Profesi keguruan terdiri atas dua kata, yaitu kata profesi dan keguruan. Untuk menjelaskan makna istilah ini secara harfiah, kita harus tahu terlebih dahulu makna kata profesi dan keguruan. Secara harfiah, jika kita buka kamus, kata profesi dimaknai sebagai pekerjaan. Namun, dalam kajian ini, bukan setiap pekerjaan dapat disebut profesi, sebagaimana yang sering terdengar di masyarakat. Misalnya, ada yang mengatakan si A berprofesi sebagai pemulung atau si B berprofesi sebagai pembantu rumah tangga. Dari kata profesi, dapat dibentuk kata profesional dan profesionalisme. Untuk memantapkan pemahaman, mari kita ulas terlebih dahulu makna kata profesi, profesional, dan profesionalisme. Kamus Besar Bahasa Indonesia yang disingkat KBBI (Tim Penyusun Kamus Pusat Pembinaan dan Pengembangan Bahasa, 1997) memaknai profesi sebagai pekerjaan yang yang dilandasi pendidikan keahlian tertentu. Sementara itu, istilah profesional (kata sifat) diartikan sebagai sesuatu yang bersangkutan dengan profesi. Dari kedua pengertian ini, kita dapat mengatakan bahwa sebuah profesi memerlukan persyaratan khusus bagi orang yang melakukannya, sedangkan orang yang menggeluti sebuah profesi dapat disebut sebagai seorang profesional. Dengan pengertian ini, pekerjaan yang disebut profesi hanya mungkin dikerjakan oleh orang yang menguasai persyaratan tersebut. Dengan perkataan lain, tidak sembarang orang dapat mengerjakan pekerjaan yang disebut profesi. Berdasarkan pengertian sederhana tersebut, tidak sembarang pekerjaan dapat disebut profesi dan tidak sembarang orang dapat disebut seorang profesional. Selanjutnya, profesionalisme (kata benda) dimaknai sebagai mutu, kualitas, atau tindak tanduk yang mencerminkan ciri suatu profesi atau orang yang profesional.

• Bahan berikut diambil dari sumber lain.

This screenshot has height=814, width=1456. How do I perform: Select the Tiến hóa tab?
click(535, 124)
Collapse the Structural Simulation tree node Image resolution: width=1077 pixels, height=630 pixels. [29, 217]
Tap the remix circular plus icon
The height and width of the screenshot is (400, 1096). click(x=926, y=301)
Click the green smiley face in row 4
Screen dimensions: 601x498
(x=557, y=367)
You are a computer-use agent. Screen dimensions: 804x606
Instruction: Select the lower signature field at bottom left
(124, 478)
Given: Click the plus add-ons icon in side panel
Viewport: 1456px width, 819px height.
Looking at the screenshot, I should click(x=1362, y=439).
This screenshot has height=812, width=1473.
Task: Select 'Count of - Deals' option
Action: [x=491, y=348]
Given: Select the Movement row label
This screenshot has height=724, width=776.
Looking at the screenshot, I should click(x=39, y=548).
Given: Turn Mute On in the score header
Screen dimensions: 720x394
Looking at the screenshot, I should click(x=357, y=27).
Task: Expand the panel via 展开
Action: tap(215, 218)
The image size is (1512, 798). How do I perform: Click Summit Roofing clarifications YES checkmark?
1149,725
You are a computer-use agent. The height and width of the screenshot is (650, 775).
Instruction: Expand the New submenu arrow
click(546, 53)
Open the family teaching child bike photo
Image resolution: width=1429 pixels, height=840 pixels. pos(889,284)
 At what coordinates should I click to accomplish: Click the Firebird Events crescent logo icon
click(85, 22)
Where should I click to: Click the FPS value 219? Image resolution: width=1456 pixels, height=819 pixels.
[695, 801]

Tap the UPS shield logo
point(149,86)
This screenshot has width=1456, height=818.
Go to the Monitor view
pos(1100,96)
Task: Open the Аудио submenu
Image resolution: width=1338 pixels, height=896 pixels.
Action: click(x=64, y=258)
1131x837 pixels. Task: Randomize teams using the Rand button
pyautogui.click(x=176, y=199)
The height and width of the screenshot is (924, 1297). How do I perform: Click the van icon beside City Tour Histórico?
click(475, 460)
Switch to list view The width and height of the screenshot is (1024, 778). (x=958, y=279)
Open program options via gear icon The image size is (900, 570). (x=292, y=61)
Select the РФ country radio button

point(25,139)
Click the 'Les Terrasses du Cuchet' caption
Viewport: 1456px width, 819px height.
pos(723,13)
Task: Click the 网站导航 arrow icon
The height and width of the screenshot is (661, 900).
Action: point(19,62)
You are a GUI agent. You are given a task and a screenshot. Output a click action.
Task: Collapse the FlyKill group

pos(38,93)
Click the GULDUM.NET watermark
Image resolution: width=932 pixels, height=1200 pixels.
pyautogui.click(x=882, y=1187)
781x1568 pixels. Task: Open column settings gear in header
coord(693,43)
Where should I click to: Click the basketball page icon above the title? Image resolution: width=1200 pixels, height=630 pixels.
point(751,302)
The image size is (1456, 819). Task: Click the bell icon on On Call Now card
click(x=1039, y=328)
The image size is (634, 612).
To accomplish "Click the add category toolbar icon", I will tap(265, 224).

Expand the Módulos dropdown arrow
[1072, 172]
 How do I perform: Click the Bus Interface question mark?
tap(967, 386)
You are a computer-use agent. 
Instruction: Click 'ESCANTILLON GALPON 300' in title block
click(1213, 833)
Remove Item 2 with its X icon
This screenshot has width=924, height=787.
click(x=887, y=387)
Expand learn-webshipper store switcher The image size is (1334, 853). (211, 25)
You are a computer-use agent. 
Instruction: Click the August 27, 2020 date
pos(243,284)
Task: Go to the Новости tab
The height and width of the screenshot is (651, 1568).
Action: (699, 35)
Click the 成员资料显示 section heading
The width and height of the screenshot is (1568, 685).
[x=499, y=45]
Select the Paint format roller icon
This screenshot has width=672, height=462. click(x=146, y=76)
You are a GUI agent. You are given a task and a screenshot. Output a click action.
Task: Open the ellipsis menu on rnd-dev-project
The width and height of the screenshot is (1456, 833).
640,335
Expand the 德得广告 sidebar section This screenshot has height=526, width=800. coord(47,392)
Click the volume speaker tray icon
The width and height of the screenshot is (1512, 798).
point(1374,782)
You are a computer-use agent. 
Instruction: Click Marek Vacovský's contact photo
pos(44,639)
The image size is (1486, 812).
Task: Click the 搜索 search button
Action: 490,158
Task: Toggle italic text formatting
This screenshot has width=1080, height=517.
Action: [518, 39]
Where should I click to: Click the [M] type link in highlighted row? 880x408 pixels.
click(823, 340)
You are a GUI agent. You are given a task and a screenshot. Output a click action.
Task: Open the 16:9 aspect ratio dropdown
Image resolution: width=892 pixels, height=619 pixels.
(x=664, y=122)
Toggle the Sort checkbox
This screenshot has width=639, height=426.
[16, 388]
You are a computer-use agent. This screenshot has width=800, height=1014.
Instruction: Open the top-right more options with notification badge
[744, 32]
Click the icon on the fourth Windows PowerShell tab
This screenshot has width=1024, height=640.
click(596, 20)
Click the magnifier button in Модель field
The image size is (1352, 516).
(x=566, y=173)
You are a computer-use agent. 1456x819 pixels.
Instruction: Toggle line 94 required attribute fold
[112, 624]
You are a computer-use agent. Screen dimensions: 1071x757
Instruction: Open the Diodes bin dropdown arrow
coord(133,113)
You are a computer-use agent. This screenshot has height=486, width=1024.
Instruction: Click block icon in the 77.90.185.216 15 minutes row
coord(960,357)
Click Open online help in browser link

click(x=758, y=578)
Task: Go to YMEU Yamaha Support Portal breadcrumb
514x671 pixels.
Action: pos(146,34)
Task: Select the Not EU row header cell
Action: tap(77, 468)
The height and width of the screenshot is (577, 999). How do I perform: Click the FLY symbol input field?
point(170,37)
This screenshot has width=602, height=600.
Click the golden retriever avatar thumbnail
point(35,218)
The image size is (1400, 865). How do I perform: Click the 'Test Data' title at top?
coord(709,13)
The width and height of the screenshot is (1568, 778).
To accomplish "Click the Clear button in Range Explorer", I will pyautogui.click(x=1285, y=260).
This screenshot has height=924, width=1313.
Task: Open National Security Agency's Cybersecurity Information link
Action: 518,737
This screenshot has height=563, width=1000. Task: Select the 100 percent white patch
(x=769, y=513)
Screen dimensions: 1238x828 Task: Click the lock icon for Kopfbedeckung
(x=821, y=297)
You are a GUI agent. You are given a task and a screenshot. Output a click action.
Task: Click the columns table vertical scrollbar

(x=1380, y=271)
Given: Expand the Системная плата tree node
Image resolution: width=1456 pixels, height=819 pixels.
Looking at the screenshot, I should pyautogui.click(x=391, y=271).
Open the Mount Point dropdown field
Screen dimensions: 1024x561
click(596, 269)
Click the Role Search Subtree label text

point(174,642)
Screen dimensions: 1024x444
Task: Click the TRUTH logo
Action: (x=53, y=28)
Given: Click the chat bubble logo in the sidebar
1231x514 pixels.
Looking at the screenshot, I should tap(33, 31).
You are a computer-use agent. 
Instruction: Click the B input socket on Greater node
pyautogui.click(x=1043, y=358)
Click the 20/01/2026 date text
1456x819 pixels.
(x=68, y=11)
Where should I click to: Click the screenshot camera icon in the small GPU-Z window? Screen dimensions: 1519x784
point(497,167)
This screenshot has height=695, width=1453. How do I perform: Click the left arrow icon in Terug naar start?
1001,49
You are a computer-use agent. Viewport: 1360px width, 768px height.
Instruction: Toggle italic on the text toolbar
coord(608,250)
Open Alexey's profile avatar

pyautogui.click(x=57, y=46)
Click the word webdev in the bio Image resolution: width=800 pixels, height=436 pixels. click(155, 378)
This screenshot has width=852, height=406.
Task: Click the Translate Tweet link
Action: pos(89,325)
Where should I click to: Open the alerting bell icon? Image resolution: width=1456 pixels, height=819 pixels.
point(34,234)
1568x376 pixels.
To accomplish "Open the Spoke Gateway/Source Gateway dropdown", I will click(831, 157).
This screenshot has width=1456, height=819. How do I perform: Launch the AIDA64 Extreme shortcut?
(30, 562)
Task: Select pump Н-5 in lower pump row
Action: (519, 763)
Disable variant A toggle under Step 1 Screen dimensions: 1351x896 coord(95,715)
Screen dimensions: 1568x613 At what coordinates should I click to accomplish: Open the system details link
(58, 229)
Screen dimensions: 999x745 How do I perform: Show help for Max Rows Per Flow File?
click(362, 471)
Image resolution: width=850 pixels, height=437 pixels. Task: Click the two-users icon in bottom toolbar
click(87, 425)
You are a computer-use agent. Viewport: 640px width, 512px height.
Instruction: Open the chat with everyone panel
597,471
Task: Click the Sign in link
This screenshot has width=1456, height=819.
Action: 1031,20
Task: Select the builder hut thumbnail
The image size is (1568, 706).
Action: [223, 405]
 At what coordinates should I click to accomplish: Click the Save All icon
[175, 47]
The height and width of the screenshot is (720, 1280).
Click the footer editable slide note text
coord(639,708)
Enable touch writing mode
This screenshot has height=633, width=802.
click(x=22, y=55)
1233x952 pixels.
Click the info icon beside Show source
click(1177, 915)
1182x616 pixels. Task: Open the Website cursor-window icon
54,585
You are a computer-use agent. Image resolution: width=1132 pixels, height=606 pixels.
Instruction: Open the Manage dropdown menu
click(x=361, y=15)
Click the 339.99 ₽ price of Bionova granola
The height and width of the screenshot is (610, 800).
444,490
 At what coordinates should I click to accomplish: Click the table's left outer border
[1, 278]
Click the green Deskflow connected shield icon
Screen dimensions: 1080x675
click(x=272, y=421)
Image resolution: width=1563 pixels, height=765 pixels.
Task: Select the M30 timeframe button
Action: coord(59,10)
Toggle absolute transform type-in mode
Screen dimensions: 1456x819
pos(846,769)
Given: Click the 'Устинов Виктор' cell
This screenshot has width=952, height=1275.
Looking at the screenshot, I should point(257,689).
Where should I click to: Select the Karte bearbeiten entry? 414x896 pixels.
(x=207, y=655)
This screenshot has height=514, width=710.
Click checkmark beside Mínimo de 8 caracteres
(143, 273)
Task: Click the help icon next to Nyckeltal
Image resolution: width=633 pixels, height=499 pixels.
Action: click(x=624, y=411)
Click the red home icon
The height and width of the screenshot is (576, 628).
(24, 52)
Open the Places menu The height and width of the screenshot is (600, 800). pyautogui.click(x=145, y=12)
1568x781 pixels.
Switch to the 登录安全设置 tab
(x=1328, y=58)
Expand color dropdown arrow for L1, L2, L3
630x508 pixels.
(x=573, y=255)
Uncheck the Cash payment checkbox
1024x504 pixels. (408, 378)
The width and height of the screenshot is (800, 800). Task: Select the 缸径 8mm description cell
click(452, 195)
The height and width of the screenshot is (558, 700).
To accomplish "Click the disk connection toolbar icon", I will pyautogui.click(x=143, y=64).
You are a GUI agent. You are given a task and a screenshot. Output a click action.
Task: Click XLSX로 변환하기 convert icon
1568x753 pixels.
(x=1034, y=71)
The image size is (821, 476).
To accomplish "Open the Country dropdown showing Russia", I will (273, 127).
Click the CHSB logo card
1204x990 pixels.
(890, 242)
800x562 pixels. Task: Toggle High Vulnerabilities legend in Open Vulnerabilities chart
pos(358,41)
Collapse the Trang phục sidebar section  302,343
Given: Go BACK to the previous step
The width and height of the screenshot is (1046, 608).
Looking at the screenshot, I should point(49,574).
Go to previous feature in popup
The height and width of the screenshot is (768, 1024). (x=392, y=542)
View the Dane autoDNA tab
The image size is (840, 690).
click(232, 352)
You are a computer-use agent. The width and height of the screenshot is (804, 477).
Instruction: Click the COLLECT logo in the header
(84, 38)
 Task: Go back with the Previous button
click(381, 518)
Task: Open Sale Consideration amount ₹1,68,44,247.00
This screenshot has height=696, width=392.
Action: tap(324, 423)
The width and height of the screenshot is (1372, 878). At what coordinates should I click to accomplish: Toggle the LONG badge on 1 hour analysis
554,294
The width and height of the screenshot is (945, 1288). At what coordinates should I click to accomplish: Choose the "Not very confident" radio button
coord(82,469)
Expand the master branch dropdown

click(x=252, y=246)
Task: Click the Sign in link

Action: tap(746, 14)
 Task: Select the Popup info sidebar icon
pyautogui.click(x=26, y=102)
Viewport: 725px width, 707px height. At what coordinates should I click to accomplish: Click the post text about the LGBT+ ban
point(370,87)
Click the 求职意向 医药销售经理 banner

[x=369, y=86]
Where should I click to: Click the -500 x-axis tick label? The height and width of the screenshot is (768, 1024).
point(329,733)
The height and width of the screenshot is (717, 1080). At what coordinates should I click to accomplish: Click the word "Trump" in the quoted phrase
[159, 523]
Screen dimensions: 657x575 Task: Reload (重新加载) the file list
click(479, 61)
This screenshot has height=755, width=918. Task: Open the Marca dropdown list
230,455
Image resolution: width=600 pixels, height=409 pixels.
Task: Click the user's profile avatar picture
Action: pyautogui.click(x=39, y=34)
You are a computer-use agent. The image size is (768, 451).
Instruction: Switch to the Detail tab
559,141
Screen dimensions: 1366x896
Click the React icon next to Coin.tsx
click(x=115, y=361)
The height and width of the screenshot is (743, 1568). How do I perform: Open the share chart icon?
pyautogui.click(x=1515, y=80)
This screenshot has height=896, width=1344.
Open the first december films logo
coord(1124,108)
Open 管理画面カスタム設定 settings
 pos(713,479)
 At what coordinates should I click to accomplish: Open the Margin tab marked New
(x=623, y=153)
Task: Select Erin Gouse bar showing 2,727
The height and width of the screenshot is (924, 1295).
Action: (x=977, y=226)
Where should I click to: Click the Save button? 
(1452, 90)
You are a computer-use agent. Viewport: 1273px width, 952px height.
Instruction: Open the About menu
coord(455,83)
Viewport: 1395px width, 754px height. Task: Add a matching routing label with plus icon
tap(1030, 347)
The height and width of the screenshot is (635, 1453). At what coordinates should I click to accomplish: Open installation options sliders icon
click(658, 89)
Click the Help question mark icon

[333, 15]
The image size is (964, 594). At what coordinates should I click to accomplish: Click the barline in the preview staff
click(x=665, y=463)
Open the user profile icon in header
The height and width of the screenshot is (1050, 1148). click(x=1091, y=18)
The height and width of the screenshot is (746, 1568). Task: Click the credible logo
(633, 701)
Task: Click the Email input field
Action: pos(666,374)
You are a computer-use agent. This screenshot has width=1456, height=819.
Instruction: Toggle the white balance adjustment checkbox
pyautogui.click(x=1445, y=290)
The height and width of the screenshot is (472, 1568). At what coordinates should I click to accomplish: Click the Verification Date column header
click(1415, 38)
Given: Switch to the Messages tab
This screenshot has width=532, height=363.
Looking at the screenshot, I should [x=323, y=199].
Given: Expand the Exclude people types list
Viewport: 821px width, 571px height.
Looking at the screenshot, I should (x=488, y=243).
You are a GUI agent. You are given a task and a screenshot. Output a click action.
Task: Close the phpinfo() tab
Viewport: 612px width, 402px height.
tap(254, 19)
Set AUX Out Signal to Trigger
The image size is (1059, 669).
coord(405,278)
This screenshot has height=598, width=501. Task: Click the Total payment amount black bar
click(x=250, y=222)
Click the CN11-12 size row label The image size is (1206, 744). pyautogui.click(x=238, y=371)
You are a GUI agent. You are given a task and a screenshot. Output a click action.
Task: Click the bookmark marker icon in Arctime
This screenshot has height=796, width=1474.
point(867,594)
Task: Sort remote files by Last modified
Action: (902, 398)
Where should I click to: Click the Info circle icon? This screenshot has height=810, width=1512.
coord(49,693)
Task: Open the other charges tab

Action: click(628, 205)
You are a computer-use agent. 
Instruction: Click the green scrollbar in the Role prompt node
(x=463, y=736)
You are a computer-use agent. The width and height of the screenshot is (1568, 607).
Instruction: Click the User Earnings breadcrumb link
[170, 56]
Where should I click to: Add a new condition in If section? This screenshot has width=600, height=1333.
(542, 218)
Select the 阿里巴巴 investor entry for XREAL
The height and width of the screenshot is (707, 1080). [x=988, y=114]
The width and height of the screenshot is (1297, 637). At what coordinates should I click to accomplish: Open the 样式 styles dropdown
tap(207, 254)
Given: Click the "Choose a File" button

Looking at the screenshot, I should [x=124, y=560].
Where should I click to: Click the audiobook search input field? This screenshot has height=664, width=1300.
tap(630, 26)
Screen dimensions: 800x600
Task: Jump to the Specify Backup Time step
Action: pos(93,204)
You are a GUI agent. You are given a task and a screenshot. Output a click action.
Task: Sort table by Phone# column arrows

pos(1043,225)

Coba Anda pikirkan contoh-contoh pekerjaan yang dapat disebut sebagai profesi. Salah satu contoh adalah guru. Sejalan dengan pengertian profesi, untuk menjadi guru, seseorang harus memiliki keahlian tertentu yang berkaitan dengan menjadi guru. Contoh lain adalah profesi bidan, dokter, atau hakim yang semuanya memerlukan keahlian khusus agar dapat melaksanakan tugas sebagai bidan, dokter, atau hakim. Kata kedua yang perlu kita kaji adalah keguruan yang berasal dari kata guru. Analog dengan makna imbuhan ke-an, seperti dalam kata kesiswaan dan kebinekaan, yang keduanya bermakna berkaitan dengan siswa atau bineka (perbedaan), keguruan dapat kita maknai sebagai hal yang berkaitan dengan menjadi guru. Sehubungan dengan itu, ilmu keguruan berarti ilmu yang berkaitan dengan menjadi guru. Dari uraian di atas, dapat disimpulkan bahwa profesi keguruan dapat dimaknai sebagai ilmu yang mencakup berbagai hal atau aspek yang berkaitan dengan pekerjaan sebagai guru yang profesional. Sejalan dengan pengertian tersebut, mata kuliah Profesi Keguruan akan mengajak Anda menekuni berbagai aspek yang harus dikuasai agar mampu menjalani pekerjaan sebagai guru yang profesional.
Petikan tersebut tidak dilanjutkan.